I am not the kind of man who checks his girlfriend’s social media etc. but once in a while I might do it.

Step 1: don't lie to yourself or us. You are the kind of man who checks his girlfriend's social media. Otherwise, you wouldn't do it.

18 minutes ago, potestatum said:

After some time a girl that I barely know connected with me on social media. And when my girlfriend found out that I am liking some of her photos she got mad.

I'm not getting this disconnect. You went out of your way to tell your girlfriend that you didn't like her liking some guy's pictures on social media, yet you turned around after that conversation and did the same thing yourself.  You're being inconsistent.  How was it OK for you to do it, knowing the conversation you had with your girlfriend?

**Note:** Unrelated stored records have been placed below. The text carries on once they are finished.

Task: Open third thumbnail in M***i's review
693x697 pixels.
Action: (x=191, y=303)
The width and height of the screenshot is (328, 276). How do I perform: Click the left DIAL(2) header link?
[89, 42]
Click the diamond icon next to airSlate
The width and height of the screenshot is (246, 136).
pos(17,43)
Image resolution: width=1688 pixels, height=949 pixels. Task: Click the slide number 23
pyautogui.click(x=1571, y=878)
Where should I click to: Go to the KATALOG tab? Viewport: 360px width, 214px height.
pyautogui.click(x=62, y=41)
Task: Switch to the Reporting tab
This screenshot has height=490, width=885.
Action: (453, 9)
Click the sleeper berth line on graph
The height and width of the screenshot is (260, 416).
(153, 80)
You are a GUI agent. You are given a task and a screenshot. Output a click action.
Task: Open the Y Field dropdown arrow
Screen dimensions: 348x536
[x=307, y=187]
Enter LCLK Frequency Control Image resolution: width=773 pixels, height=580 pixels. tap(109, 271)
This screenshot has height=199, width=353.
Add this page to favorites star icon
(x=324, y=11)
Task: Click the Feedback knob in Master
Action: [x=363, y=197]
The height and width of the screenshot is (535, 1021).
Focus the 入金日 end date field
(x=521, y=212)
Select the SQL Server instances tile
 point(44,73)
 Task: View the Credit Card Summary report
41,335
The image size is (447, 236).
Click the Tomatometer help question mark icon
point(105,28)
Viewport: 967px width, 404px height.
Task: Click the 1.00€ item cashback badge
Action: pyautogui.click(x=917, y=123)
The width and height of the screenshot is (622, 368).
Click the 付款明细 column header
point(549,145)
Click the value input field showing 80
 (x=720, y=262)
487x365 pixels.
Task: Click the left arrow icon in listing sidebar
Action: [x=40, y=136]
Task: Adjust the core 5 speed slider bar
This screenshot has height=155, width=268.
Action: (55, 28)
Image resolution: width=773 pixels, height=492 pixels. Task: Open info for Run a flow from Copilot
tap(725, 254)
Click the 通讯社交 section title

21 minutes ago, potestatum said:

how should I handle that? I haven’t said anything yet. Can I trust her? Or is she going to f@ck me over and keep it a secret from me as she did this time?

Tell her the truth: tell her you know she's liking dude's pictures again and that you're not here for the disrespect and break up.

You can't make her not like someone else's pictures behind your back. She's going to find a way to do it whether or not you like it.  If that is a problem for you, you need to end this relationship because she's not on the same page as you and doesn't appear to want to be on the same page as you.

There's no sense in stringing things along when the final outcome is: she's going to be liking guys' pictures on social media. It's who she is and either you're cool with that or you bounce. She's a free individual and can do as she wants---as are you--and you can leave, block her calls and messages and find a girl who doesn't need to do this and worse, keep doing it behind your back after knowing that you don't like it.  Keep the drama to a minimum--it's not worth that headache.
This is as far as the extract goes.